======== Records for the task
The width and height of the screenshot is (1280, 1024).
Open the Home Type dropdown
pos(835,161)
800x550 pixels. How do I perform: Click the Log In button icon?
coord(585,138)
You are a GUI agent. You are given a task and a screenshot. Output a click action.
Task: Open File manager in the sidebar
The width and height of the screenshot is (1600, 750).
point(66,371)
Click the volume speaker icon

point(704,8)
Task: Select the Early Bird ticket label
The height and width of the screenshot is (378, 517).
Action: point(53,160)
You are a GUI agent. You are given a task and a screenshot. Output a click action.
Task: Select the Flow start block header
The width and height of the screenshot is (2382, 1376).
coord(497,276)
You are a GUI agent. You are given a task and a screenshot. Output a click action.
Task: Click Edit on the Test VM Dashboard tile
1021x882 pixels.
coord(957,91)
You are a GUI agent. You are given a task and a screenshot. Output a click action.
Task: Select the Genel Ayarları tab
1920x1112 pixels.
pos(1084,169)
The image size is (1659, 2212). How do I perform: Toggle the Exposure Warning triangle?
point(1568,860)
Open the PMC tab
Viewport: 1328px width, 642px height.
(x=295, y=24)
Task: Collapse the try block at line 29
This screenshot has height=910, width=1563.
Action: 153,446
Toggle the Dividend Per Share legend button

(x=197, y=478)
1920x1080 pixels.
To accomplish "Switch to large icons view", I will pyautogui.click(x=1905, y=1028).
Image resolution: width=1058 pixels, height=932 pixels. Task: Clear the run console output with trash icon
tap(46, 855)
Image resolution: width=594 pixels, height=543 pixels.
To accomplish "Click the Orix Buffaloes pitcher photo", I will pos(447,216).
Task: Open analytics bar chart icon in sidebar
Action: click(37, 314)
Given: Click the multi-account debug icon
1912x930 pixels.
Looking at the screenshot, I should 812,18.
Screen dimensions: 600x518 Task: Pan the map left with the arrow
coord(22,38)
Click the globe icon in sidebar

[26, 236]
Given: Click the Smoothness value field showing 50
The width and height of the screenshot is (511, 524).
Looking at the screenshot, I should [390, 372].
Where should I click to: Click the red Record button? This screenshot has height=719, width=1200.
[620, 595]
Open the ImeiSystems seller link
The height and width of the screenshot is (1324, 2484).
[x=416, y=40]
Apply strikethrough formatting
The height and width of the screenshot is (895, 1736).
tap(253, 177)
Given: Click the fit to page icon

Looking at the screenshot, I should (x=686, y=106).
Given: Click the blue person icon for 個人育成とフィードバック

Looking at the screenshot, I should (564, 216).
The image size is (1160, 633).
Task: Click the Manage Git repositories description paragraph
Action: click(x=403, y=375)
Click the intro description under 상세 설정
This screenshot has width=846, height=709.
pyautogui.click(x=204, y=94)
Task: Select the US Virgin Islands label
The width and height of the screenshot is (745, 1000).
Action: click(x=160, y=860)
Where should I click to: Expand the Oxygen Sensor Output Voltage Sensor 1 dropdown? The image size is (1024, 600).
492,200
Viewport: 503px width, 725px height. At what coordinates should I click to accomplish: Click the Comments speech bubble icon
================
§ Task: Copy out the lines starting with the line containing "Click the volume speaker icon" and going on through the line containing "coord(957,91)", word for word.

§ Finished task:
Click the volume speaker icon

point(704,8)
Task: Select the Early Bird ticket label
The height and width of the screenshot is (378, 517).
Action: point(53,160)
You are a GUI agent. You are given a task and a screenshot. Output a click action.
Task: Select the Flow start block header
The width and height of the screenshot is (2382, 1376).
coord(497,276)
You are a GUI agent. You are given a task and a screenshot. Output a click action.
Task: Click Edit on the Test VM Dashboard tile
1021x882 pixels.
coord(957,91)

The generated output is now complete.